Problem description >> Of the lines listed below, return exactly those that run from the line containing "At what coordinates" through the line containing "Click the zoom", both included.

Supplied data >>
■ ■ ■ ■ ■ ■ ■

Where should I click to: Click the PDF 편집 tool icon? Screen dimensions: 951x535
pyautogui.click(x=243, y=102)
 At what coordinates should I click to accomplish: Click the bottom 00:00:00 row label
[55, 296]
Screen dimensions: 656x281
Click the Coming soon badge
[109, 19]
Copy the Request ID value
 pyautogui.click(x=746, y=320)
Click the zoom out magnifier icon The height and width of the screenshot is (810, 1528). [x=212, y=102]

■ ■ ■ ■ ■ ■ ■

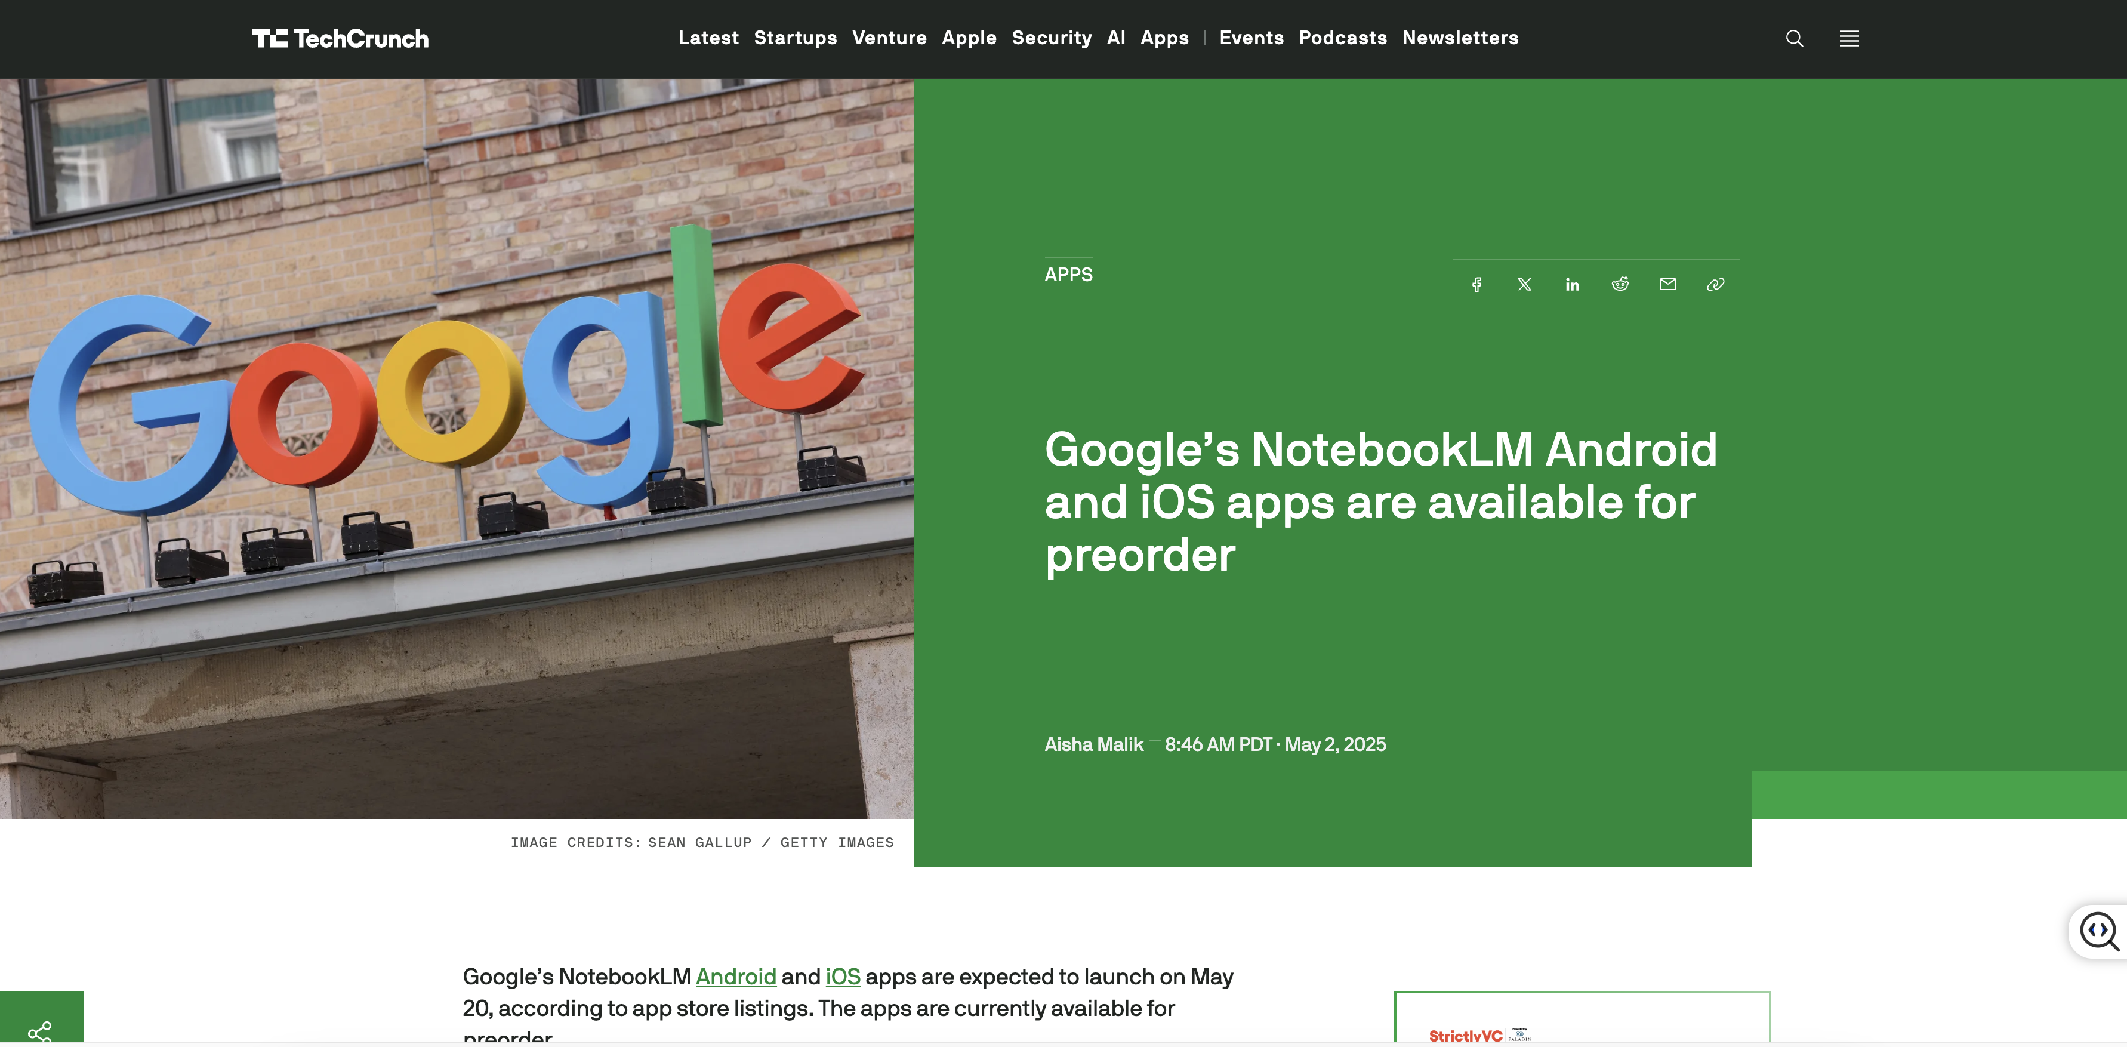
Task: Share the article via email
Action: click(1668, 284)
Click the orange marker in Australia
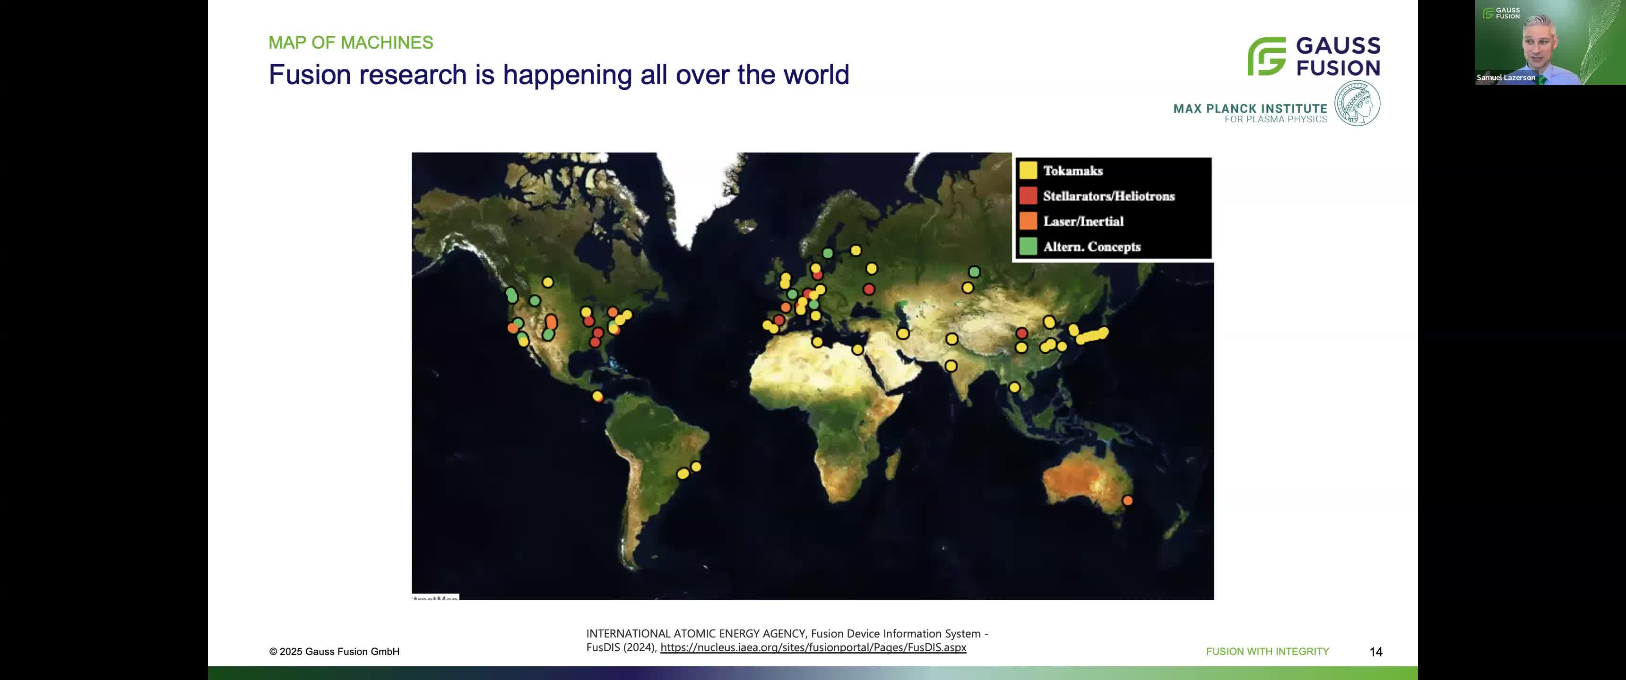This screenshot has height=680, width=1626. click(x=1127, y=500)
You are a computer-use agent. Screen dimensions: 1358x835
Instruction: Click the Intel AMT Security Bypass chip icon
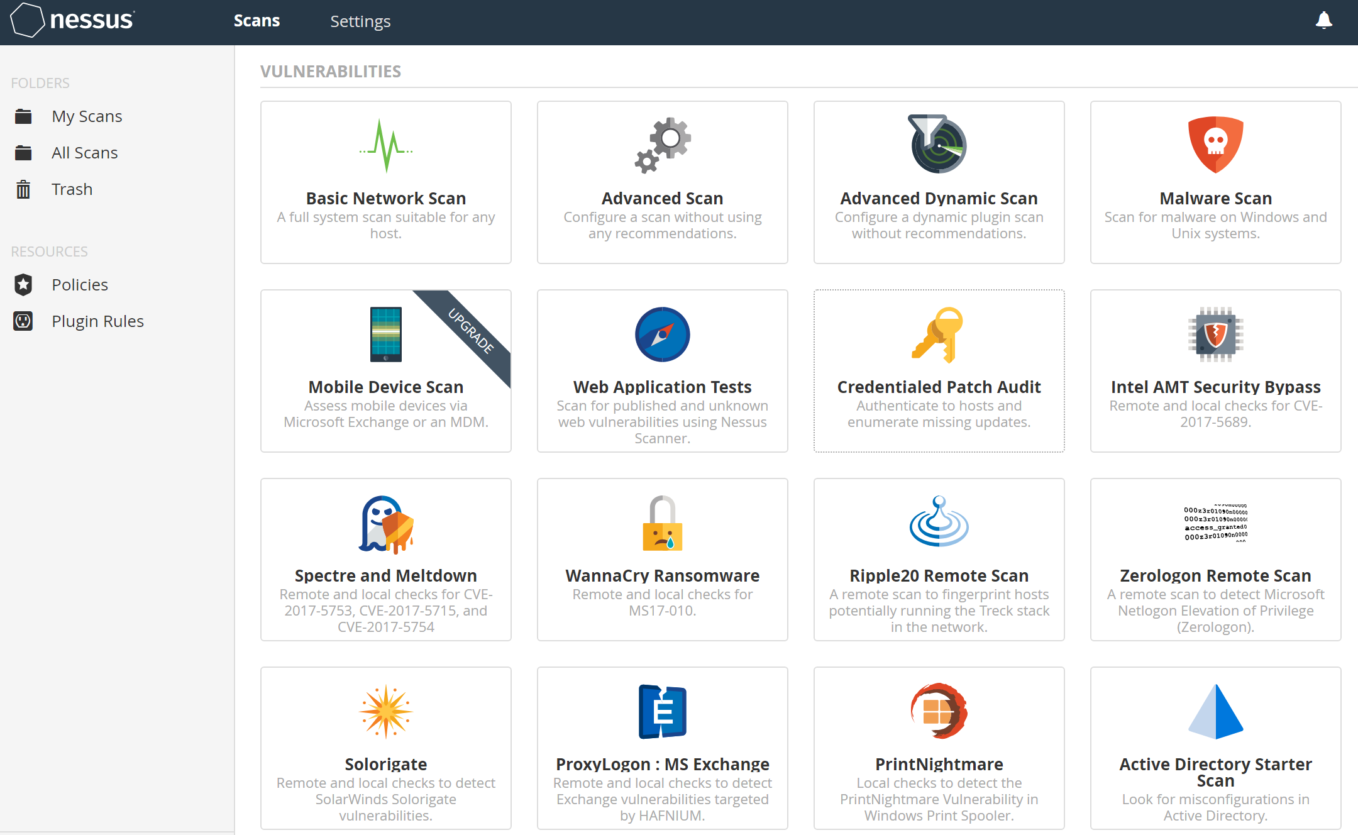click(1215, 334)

■ ■ ■ ■ ■ ■ ■

Expected output >>
 At what coordinates should I click to accomplish: Click the bottom 00:00:00 row label
[55, 296]
Screen dimensions: 656x281
Click the Coming soon badge
[109, 19]
Copy the Request ID value
 pyautogui.click(x=746, y=320)
Click the zoom out magnifier icon The height and width of the screenshot is (810, 1528). [x=212, y=102]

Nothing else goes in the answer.